Fun With Markov

As I was reading a block of consultant-speak produced by my employer, I found myself thinking how amusing it would be to combine the pretentious, inscrutable MBA-speak style one reads in analyst reports and New Economy jerk-off mags, with content that is jarringly different, such as the Bible, erotic fiction, or Dr. Seuss.
To explore this idea further, I turned to Markov text generation. Using Markov models to synthesize almost-legible texts which eerily preserve the tone and style of a given input text is a well-established technique; I simply want to experiment with it a bit. A google search for ‘markov text’ yields all the relevant background.
In particular, I’m interesting in combining multiple texts to produce a synthesis of their styles. Alice in Wonderland and Revelations has already been done, with semi-comical results, but I wonder if there isn’t more to be done.
Here are some notes I took whilst at the office reflecting on this subject:
Experiment with:

  • Providing a corpus of text containing baseline verbiage. The probabilities from this text would be subtracted from the sample text probabilities, so the distinguishing words and phrases of the sample text are exposed.
  • Web-based tool w/ URL and text area text sources
  • Combine multiple sources, and assign weights to each source to boost the probability of words/phrases from one source over the other.
  • Find some way to combine texts in an interesting way, such as Dr.

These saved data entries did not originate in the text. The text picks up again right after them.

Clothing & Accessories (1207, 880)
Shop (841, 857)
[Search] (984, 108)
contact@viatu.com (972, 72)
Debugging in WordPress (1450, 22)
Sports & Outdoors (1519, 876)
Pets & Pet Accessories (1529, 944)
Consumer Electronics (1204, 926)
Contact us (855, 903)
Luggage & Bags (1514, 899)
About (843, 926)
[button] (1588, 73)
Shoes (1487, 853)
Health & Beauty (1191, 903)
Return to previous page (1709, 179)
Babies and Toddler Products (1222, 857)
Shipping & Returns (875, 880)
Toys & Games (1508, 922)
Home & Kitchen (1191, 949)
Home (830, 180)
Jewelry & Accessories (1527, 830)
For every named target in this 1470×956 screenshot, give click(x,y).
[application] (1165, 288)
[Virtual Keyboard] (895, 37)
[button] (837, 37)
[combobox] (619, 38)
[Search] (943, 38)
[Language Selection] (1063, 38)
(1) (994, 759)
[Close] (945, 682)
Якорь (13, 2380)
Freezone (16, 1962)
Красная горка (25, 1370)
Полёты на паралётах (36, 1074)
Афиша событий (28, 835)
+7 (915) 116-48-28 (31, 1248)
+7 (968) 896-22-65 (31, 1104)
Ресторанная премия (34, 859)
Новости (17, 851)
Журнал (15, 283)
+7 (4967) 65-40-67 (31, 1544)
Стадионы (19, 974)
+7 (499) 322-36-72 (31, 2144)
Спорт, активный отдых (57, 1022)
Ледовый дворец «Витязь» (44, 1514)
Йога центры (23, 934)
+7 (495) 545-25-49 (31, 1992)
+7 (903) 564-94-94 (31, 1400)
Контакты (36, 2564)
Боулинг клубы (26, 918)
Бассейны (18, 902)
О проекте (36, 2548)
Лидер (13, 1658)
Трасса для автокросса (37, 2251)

Seuss’ novel structure w/ analyst whitepapers’ inscrutable MBA-speak.
  • Markov text from logged IM conversations, recreating the IM style of both participants. Markov text from IRC transcripts
  • Implementation that detected headers from body text and applies separate text generation logic to both
  • Amazon Top 100 list title and author names re-generated with markov text. Perhaps reviews as well.
  • Blog post generator; given an RSS feed URL, use markov text to generate another post. Perhaps include mix-ins from other blogs.
  • Markov text from spam/phishing scams

Update:
I’ve refined my thinking on this subject. I think Markov text generation would benefit from more intelligence and more amusing combinations of literary styles if it included information about parts of speech. For example, knowing the the word ‘ham’ comes after ‘green eggs and’ with a high probability is useful, but knowing that ‘ham’ is a noun makes it more likely that other nouns can be substituted for ‘ham’ without impacting the readability of the resulting text.
This matters to me because I want to be able to combine some aspects of one corpus (perhaps sentence structure or compositional style) with other aspects of another corpus (vocabulary specifically), to combine the two. By encoding part-of-speech information, the distintive vocabulary words from one corpus can be overlaid atop the compositional style of another corpus, to generate phrases like ‘green eggs and optionality’ or ‘And God sent down a foglifter from heaven’, etc.
The Moby project has an extensive database of English words encoded by part of speech, and a Baysian predictor could be used to guess the part of speech of unknown words based on context. Perhaps additional rules could infer speech part based on prefixes or suffixes, which is particularly important in a language like English, where nouns can become verbs so easily. Of course, irregular verbs make this more difficult than it needs to be.
Once this information is captured, the distintive characteristics of particular documents could be identified by comparing them w/ a large corpus of ‘plain’ writing. Unique words, phrases, and structures would emerge if the traits of the baseline corpus were subtracted, leaving only the differential elements.
By quantitatively identifing what distinguishes Dr. Seuss from a New York Times article (apart from the superior cogent, unbiased depth and breadth of Seuss), it should be possible to introduce Seussian elements into a New York Times article (thereby making it better).
Another update:
Apparently part of what I’m trying to do (ascertain the part of speech a word belongs to) is a problem well known to computational linguistics. In CL, algorithms that determine the part of speech of a token are called taggers, as discussed in Tagging the Teleman Corpus. Apparently there are a number of approaches, including a variation of the Hidden Markov Model I was proposing, Bayesian classification, statistical approaches, and neural networks.
Typically when the academecians put themselves to a problem it becomes inaccessible to the laypeople. This is probably no exception, but maybe I’ll be able to extract a few nuggets of wisdom I can use.